A présent que les banques centrales ont vidé leurs chargeurs pour combattre la Grande Récession, elles n’ont plus de cartouche pour combattre la suivante. Elles commencent enfin à l’admettre… L’économiste de la Réserve Fédérale David Reifschneider a écrit un article véritablement provocateur intitulé Gauging the Ability of the FOMC to Respond to Future Recessions (Estimation de la capacité du FOMC à répondre aux futures crises). Voici ce qu’on peut y lire :
Voici la partie essentielle dans une langue quelque peu absconse : “En cas de crise assez grave, des achats d’actifs et le forward guidance devraient pouvoir compenser la portée a priori limitée du FOMC et faire baisser les intérêts court terme dans le futur. Ceci étant, cette analyse suggère également qu’il pourrait y avoir des situations dans lesquelles cela ne serait sans doute pas possible… On ne peut écarter la possibilité qu’il pourrait y avoir des circonstances dans le futur dans lesquelles la capacité du FOMC à offrir le niveau nécessaire de crédit en utilisant ces outils serait limitée.”
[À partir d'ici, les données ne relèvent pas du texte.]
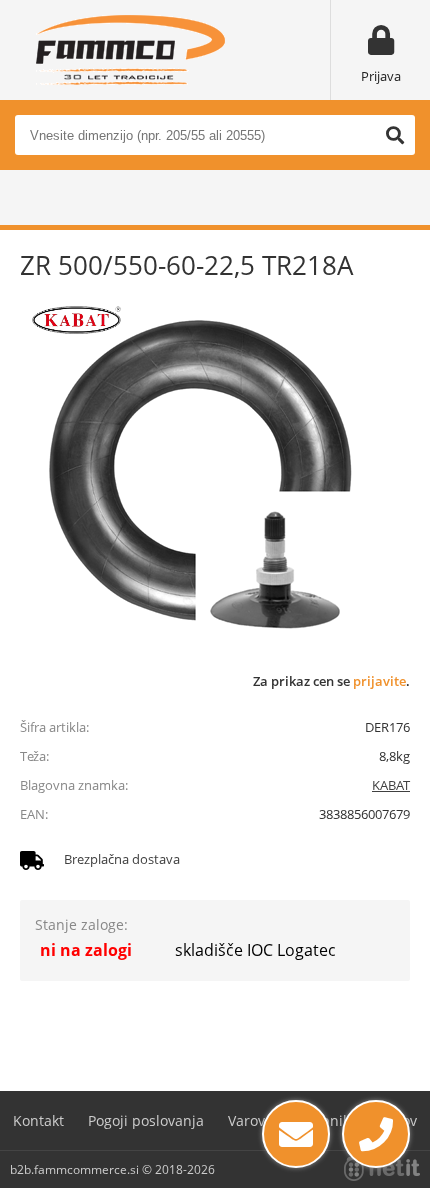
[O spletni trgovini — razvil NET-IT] (382, 1169)
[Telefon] (376, 1134)
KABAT (391, 785)
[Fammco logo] (130, 50)
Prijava (381, 76)
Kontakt (38, 1120)
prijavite (379, 681)
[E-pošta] (296, 1134)
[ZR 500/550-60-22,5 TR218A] (200, 470)
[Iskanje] (395, 135)
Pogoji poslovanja (146, 1120)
Ambrose Evans-Pritchard du Telegraph nous donne une transposition plus claire : “Le Federal Open Market Committee a dû réduire les taux d’intérêt d’en moyenne 550 points de base au cours des neufs dernières crises afin de couper court au déclin et stabiliser l’économie. Il ne pourrait plus agir ainsi ni aujourd’hui, ni l’année prochaine, ni l’année suivante. Le quantitative easing (QE) dans sa forme actuelle ne peut compenser, le forward guidance non plus. On en a trop abusé de toutes manières.” Admettre que tout a échoué et laisser le marché traiter librement le sujet la prochaine fois ? Jamais. Le pouvoir n’abandonne jamais le pouvoir. Il sera mis entre moins de mains, voilà tout. Et ce sera reparti pour une musique plus folle, des alcools plus forts, des rêves plus fous… plus d’anarchie venue d’en haut.
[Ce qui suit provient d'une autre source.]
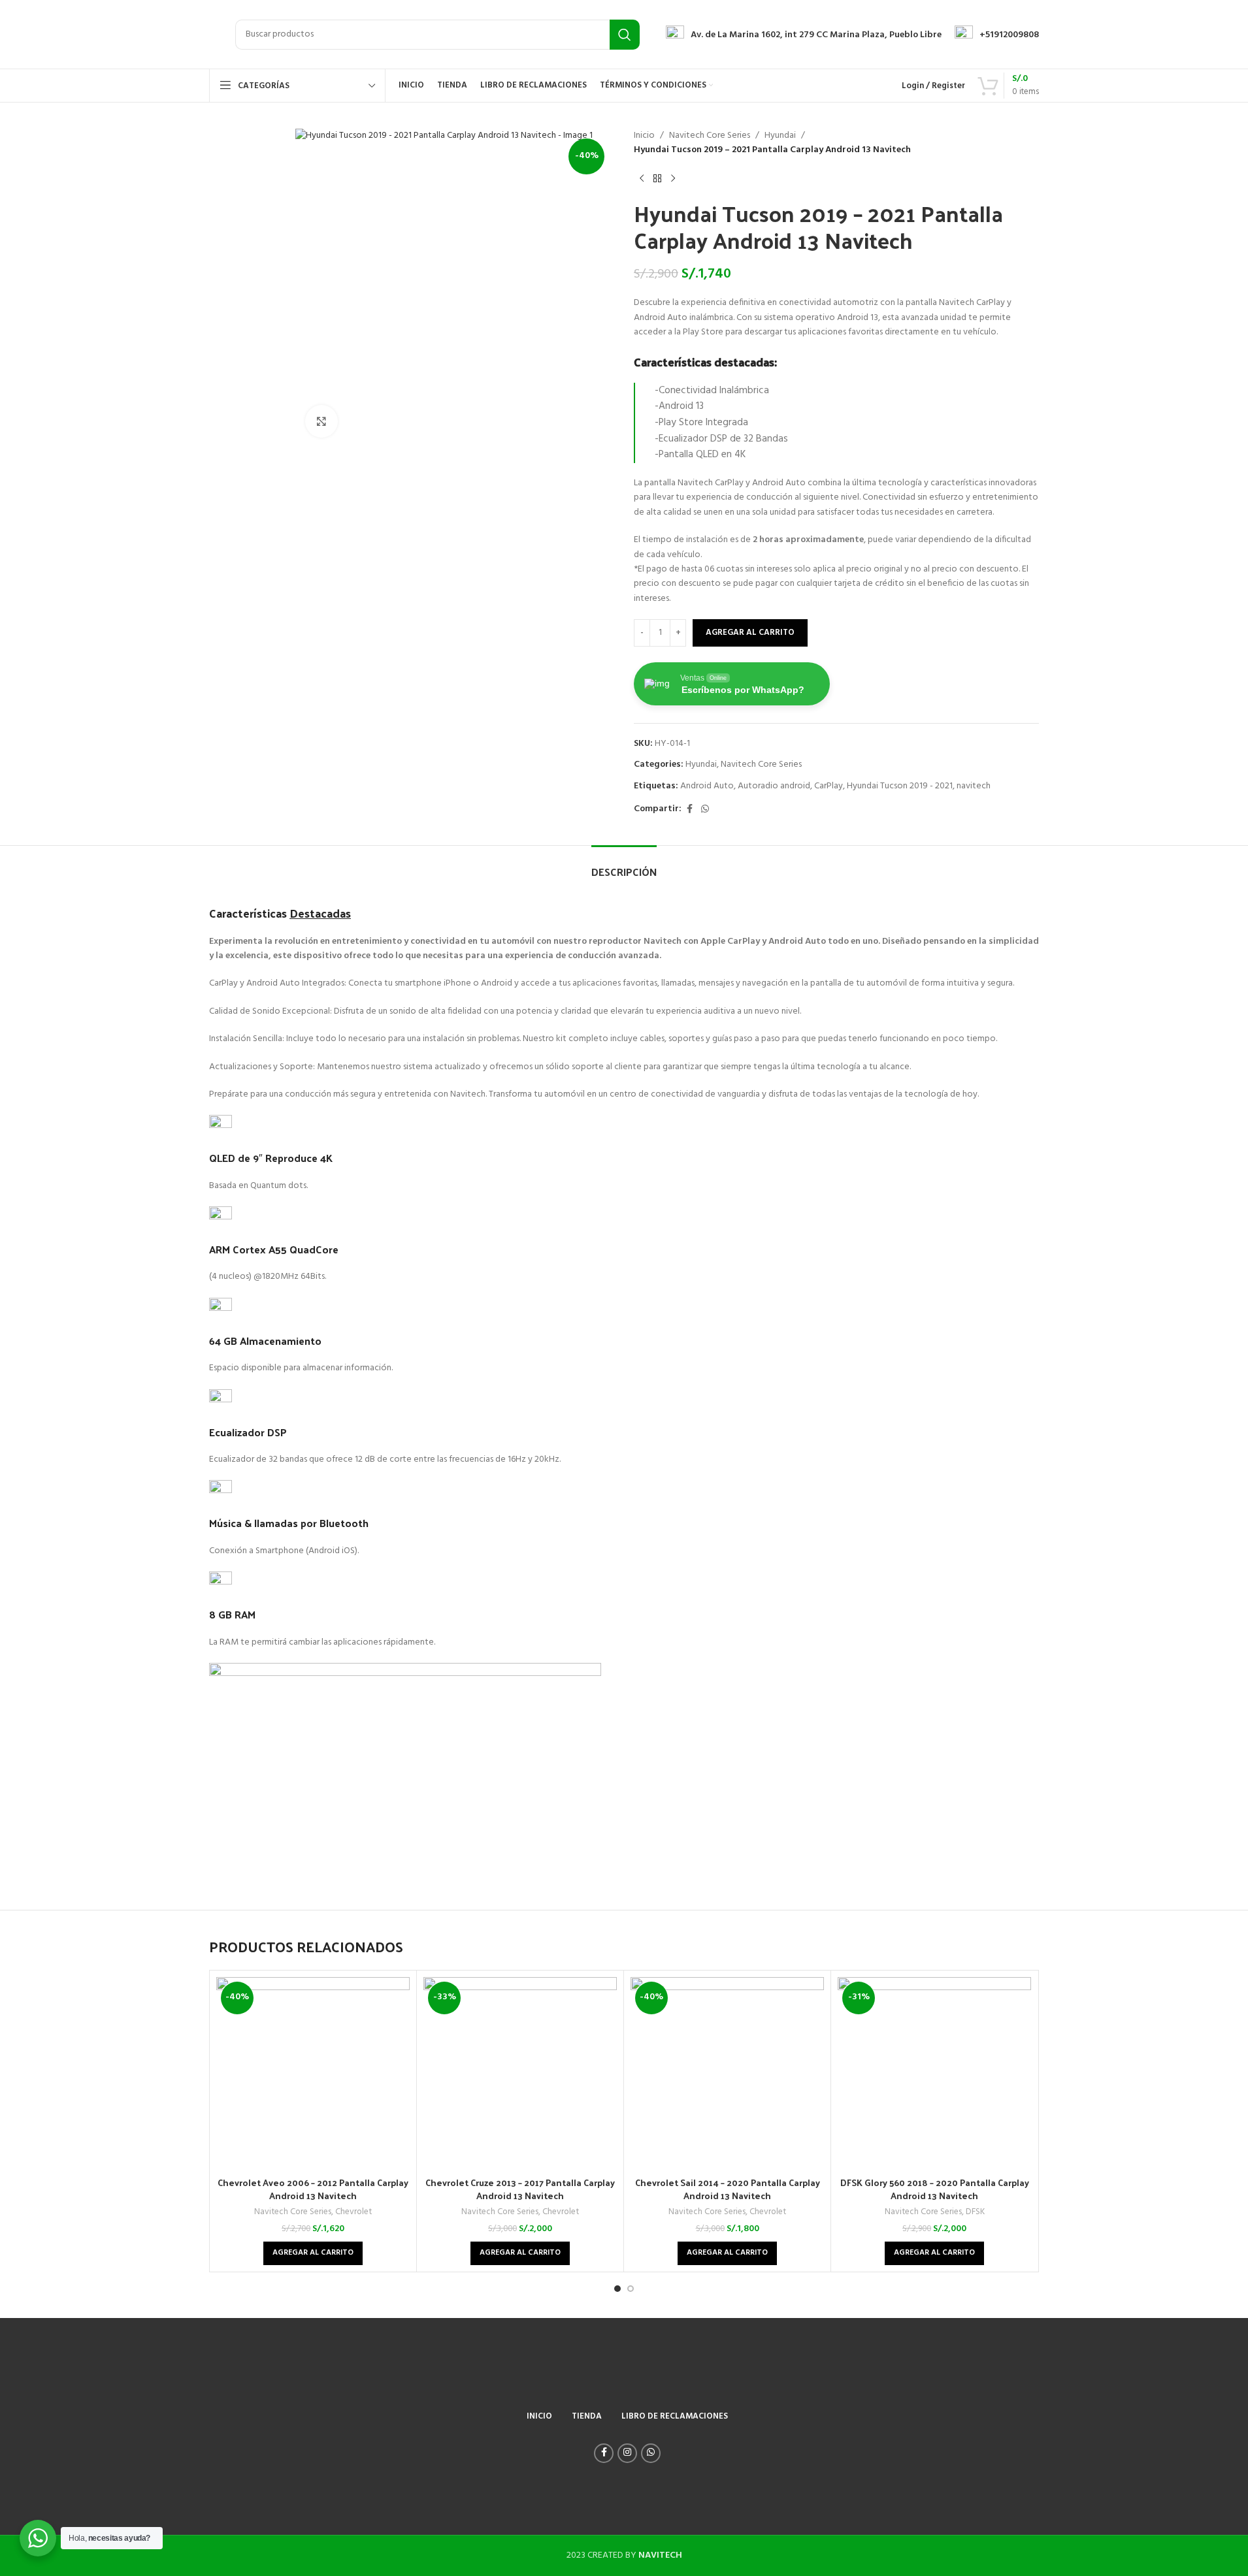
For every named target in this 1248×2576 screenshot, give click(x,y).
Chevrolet (353, 2212)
La chute libre vers la disparition des espèces et taux négatifs
Puis il y a la chute libre dans les taux négatifs et l’abolition du cash que les élites appellent de leurs vœux… Selon Narayana Kocherlakota, un grand de ce monde qui a dirigé la Federal Reserve Bank of Minneapolis de 2009 à 2015, si l’on veut un “marché libre” il faut “abolir le cash” : Il faut abolir la monnaie et passer totalement au cash électronique… Parce que le cash électronique peut avoir n’importe quel rendement, les taux d’intérêts pourraient aller aussi loin en territoire négatif que le marché le souhaiterait.
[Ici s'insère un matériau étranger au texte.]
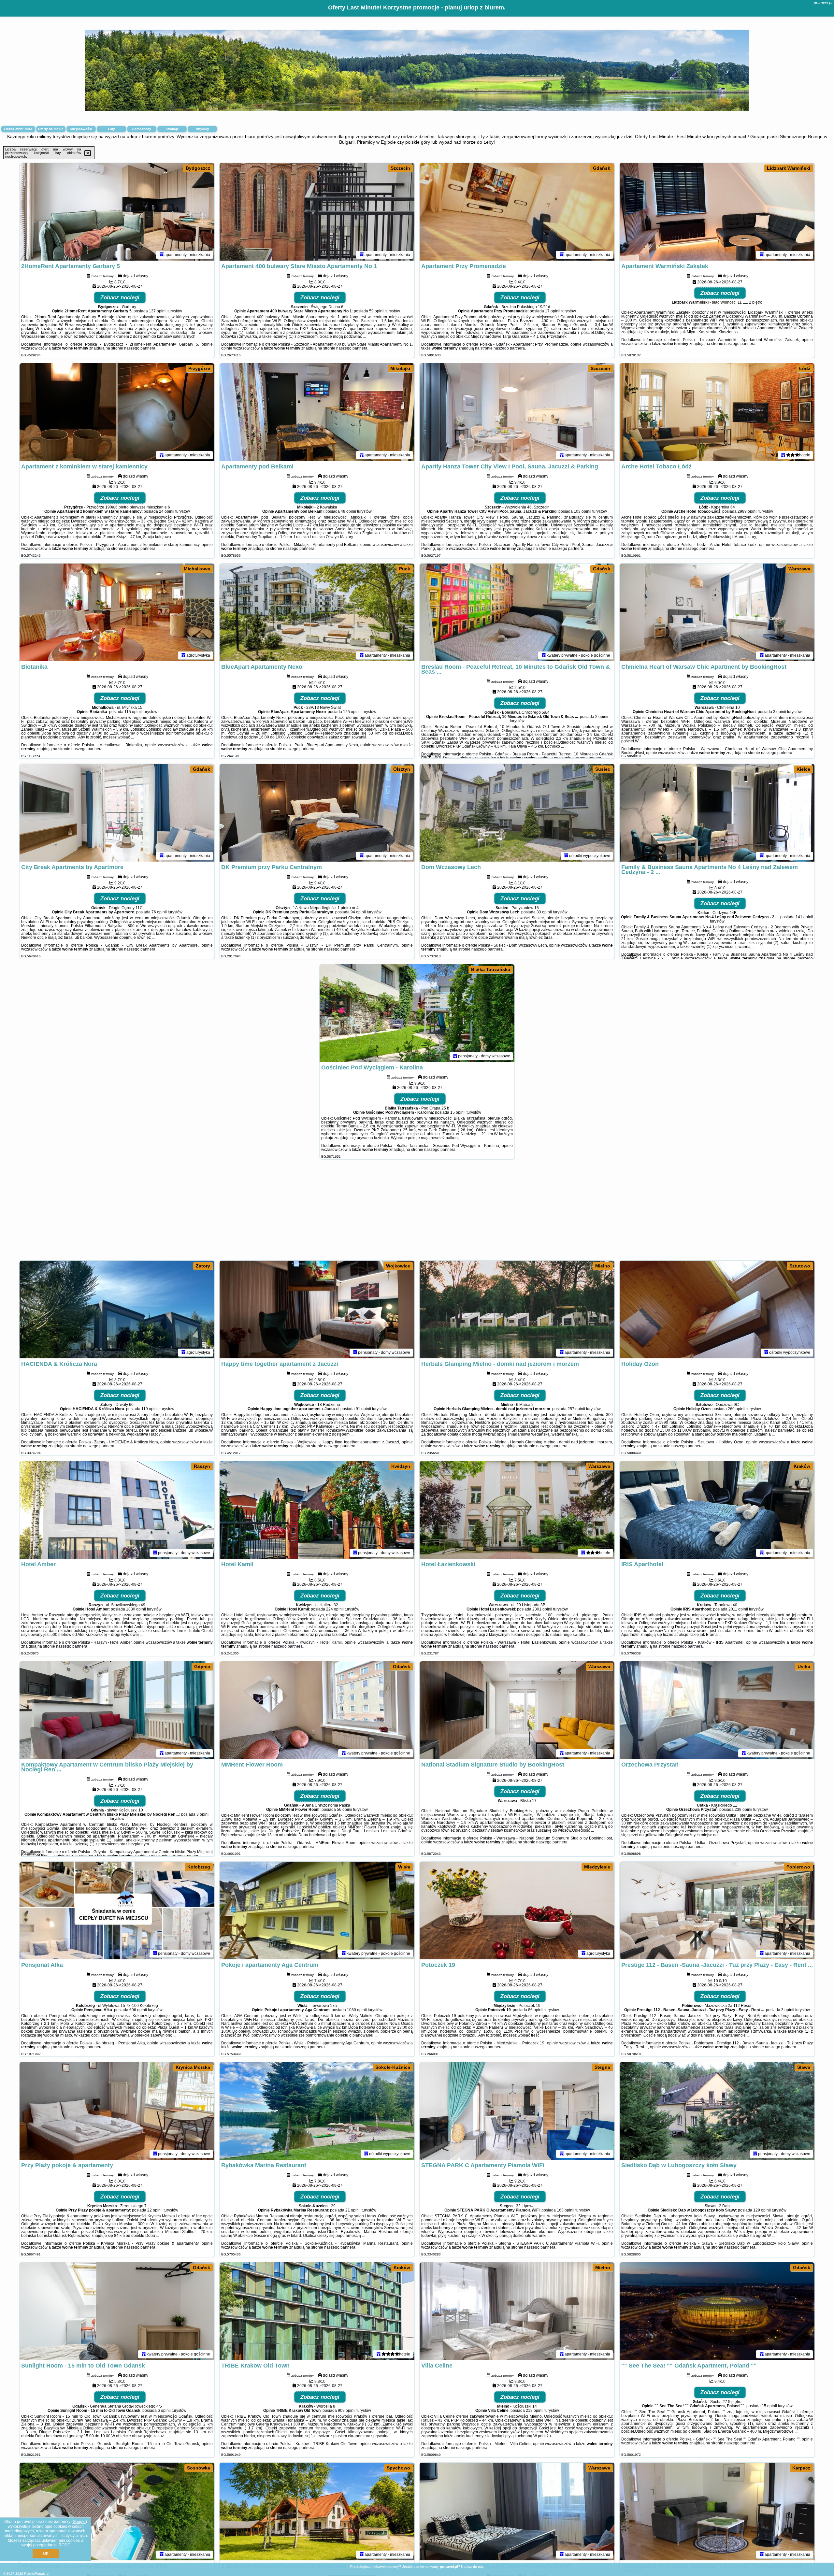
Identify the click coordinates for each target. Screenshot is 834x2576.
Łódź (804, 368)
Aussi loin que le marché le souhaiterait ? Ou aussi loin que l’État le souhaiterait ? Et est-ce le “marché libre” qui se réunit chaque mois pour fixer les taux d’intérêt ? N’est-ce pas plutôt un groupe de douze apparatchiks nommés par le gouvernement et dont fait partie le bon Dr. Kocherlakota ? Ken Rogoff, professeur à Harvard et ancien économiste en chef du FMI, est un autre sultan de l’establishment financier. Il exige purement et simplement l’abolition de tous les billets supérieurs à 10 dollars (désolé Harriet Tubman) [la première femme noire à figurer sur un billet américain, NDLR]. Il rêve du jour où chaque citoyen aura son compte en banque personnel… à la Fed !
Serviteur, voici ton maître…
Selon les termes du gestionnaire de portefeuille Tim Price, basé à Londres, “Tout notre système financier contrôlé par les banques centrales est basé sur le fait que des bureaucrates non élus et qui n’ont pas à rendre compte de leurs actes peuvent contrôler le comportement de consommation et de production des individus depuis leur tour d’ivoire.” “Le monde moderne est fou”, disait Chesterton à propos de l’anarchie d’en haut, “non pas tellement parce qu’il admet l’anormalité… mais parce qu’il ne peut rétablir la normalité.” Si Kocherlakota, Rogoff, “Helicopter” Ben Bernanke, le FMI et toute la clique des fous économiques continuent à imposer leur opinion… le monde n’est pas près de la retrouver, la normalité.